All the while, Jollon was relentlessly harassed. For months, conspiracy theorists and anti-vaxxers demonstrated in front of her home. We’ve heard of potentially dangerous moments, too, with ski-masked people just outside her windows.

Yet, as an exempt employee who received 25% of emergency compensation payments, amounting to $215,745 in addition to her salary and bonuses, Jollon could have done a better job documenting detailed descriptions of EC time logged. Policy says employees “shall maintain accurate records of all hours worked during the emergency.”

Jollon was very exacting in her job but not, apparently, in reporting specifics for EC payments. This erodes public trust.

Around the country, departments are being accused of misspent COVID-19 funds. (SJBPH alone had 25 sources of funding.) This situation feeds the anti-government narrative gaining momentum before our 2024 elections. And it doesn’t help La Plata County as it builds its new public health department.

As SJBPH’s intense COVID-19 response effort began to wind down in March 2022, its emergency declaration continued until May 2023. Along with EC payments.

Why exactly?

Maybe Jollon was buried in reports and preparation for an audit. There’s scant documentation to know. It would have been a good time for Jollon to say, hey, this is all taking longer and I’m logging more hours than expected. Is this OK?

Juxtapose this within the context of COVID-19. Jobs gone, businesses closed, housing costs’ mercurial ascent. Lives lost.

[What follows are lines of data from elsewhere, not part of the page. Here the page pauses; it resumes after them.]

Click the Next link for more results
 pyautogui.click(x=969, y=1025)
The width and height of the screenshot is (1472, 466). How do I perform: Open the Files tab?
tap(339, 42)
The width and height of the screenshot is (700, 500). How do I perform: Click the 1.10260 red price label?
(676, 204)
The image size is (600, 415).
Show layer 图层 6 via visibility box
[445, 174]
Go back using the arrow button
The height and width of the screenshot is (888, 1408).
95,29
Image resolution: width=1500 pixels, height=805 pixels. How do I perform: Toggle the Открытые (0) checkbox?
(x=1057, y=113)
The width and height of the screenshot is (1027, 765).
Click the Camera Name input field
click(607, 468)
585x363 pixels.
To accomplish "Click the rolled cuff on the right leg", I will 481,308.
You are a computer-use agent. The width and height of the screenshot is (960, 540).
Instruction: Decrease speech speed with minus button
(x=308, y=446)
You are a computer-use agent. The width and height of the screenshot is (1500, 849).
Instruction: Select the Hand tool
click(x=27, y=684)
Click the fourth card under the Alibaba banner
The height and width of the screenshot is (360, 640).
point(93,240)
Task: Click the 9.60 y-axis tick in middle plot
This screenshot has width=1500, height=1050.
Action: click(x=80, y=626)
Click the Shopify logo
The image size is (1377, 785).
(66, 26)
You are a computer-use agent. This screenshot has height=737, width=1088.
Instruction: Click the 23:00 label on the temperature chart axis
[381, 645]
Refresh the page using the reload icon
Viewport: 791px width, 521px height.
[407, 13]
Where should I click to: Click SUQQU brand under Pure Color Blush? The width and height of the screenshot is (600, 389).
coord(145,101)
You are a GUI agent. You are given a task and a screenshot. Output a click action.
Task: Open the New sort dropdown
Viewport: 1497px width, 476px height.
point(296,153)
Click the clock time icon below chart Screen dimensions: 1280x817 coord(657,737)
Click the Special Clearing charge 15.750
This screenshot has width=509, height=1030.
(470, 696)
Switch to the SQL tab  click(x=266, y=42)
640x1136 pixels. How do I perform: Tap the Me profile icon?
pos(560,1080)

We want explanations on minimal records for sizable paychecks.

We’re not saying Jollon didn’t earn this money. We’re not at all alleging fraud. It’s just not a good look for a supervisor to be responsible for approving her own timesheets. The Board of Health had a broader supervisory role, not overseeing granular details behind numbers. Because recording-keeping was minimal, considering payments Jollon received, it’s difficult to know whether EC was judiciously used.

As reported in The Durango Herald on Monday, Jollon said: “Our response was expensive. But there were no secrets to what we were doing.”

True. Jollon had weighted responsibility, while writing the playbook. She was fairly compensated, too. By August 2022, Jollon’s pay was $176,600, in addition to two $10,000 retention payments. She left the department in May 2023, before she was eligible for the second $10,000 bonus payment. Again, not counting EC payments.

If Jollon had stayed and asked for more money, she very well may have received it.

This editorial went to press before quickly scheduled meetings to consider the how, when and why here. No recordings of meetings might have addressed this.

All this business came to light soon after receiver Bellann Raile’s forensic accounting required for the dissolution of the SJBPH. Raile received a request from Jollon that she be paid for sick paid accrued, 450 hours or $40,000. Raile then examined emergency duty compensation pay from March 2020 to March 2023. She denied Jollon’s request.

Jollon was awarded the American Medical Association’s Award for Outstanding Medical Service and honored as the Outstanding Woman of the Year at the Southwest Colorado Women in Business. She was recognized and thanked elsewhere. Jollon deserved all of this.